Selected text:
Analysts have lowered ArcBest's fair value estimate from approximately $84.67 to $81.42. This change reflects more cautious expectations around revenue growth and profit margins, despite continued optimism about its long-term positioning and potential earnings leverage in an improving freight cycle.

Analyst Commentary

Recent analyst updates have provided a nuanced view of ArcBest's valuation and prospects. There is both optimism regarding its ability to capitalize on market cycles and caution given ongoing macro and industry-specific challenges. The following breakdown highlights key bullish and bearish takeaways from recent research notes.

Bullish Takeaways
  • Bullish analysts point to ArcBest’s robust free cash flow projections, which are expected to surpass consensus estimates, particularly if the freight cycle continues to improve.
  • The company is seen as offering some of the highest operating leverage in its sector. This positions it to benefit meaningfully from cyclical upswings in freight demand.
  • Ongoing improvement in operational efficiency and a credible long-term plan support the view that ArcBest provides attractive value for investors seeking exposure to less-than-truckload (LTL) logistics.
  • The stable service levels and a well-structured network add to analysts' confidence in the company’s ability to execute and deliver growth toward its multi-year earnings targets.
Bearish Takeaways
  • Several analysts remain cautious about the near-term revenue environment, highlighting that recent guidance reflects continued weak freight demand.
  • Macro influences are still seen as a significant risk. Guidance suggests the company’s opportunity for margin expansion remains tied to broader trends the company cannot fully control.

Raw data:
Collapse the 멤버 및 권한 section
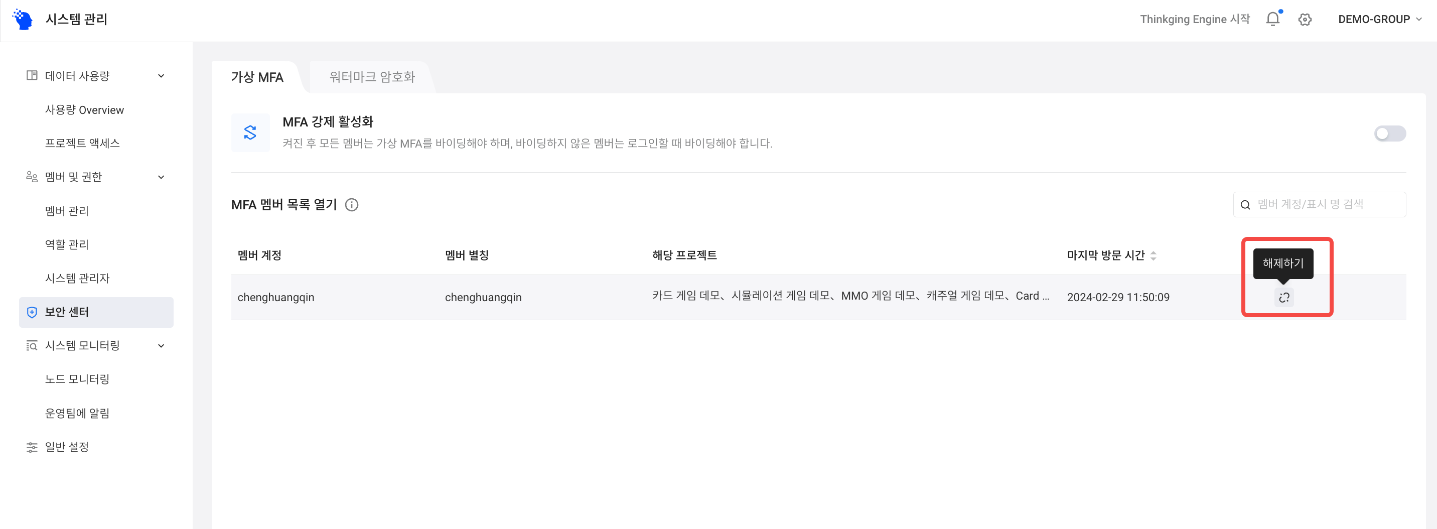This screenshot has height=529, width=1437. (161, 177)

--

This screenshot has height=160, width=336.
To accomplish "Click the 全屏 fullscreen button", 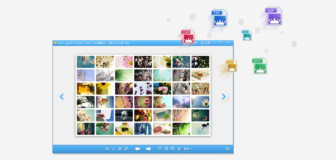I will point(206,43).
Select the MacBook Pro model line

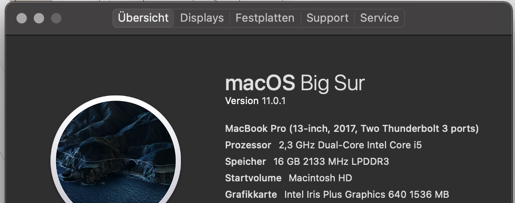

Tasks:
1. Translate this sentence from the ArcBest analyst commentary into Spanish: "The company is seen as offering some of the highest operating leverage in its sector."
2. Please carry on the ArcBest analyst commentary from its final sentence.
The listing is separate material, unrelated to the ArcBest analyst commentary.

Solved problems:
1. Se considera que la empresa ofrece uno de los mayores apalancamientos operativos de su sector.

2.
  • Questions persist around transactional pricing, which could limit yield improvement and add uncertainty to near-term earnings visibility.
  • Achieving projected margin and EPS growth through 2028 is viewed as contingent on a sustained freight upturn that supports both shipment and yield growth. These outcomes remain uncertain in the current environment.

What's in the News

  • ArcBest has completed the repurchase of 6,908,708 shares under its longstanding buyback program, totaling $407.04 million, following the acquisition of 212,346 shares between July and October 2025 (Key Developments).
  • The company is actively seeking strategic acquisitions. Leadership emphasizes a balanced approach to capital allocation and a focus on deals that align with long-term goals (Key Developments).
  • ArcBest announced an increase in its equity buyback authorization, raising the remaining authorized amount to $125 million as of September 2025 (Key Developments).

Valuation Changes

  • Fair Value Estimate has fallen modestly from $84.67 to $81.42, reflecting tempered expectations for future performance.
  • Discount Rate has risen slightly, from 8.58% to 8.61%, signaling a marginally higher perceived risk in projections.
  • Revenue Growth expectations have decreased slightly, moving from 3.46% to 3.41% annually.
  • Net Profit Margin assumptions have been reduced, now estimated at 3.31% compared to 3.41% previously.
  • Future P/E multiple has edged down from 14.23x to 14.11x, indicating slightly less optimistic market expectations for ArcBest’s earnings potential.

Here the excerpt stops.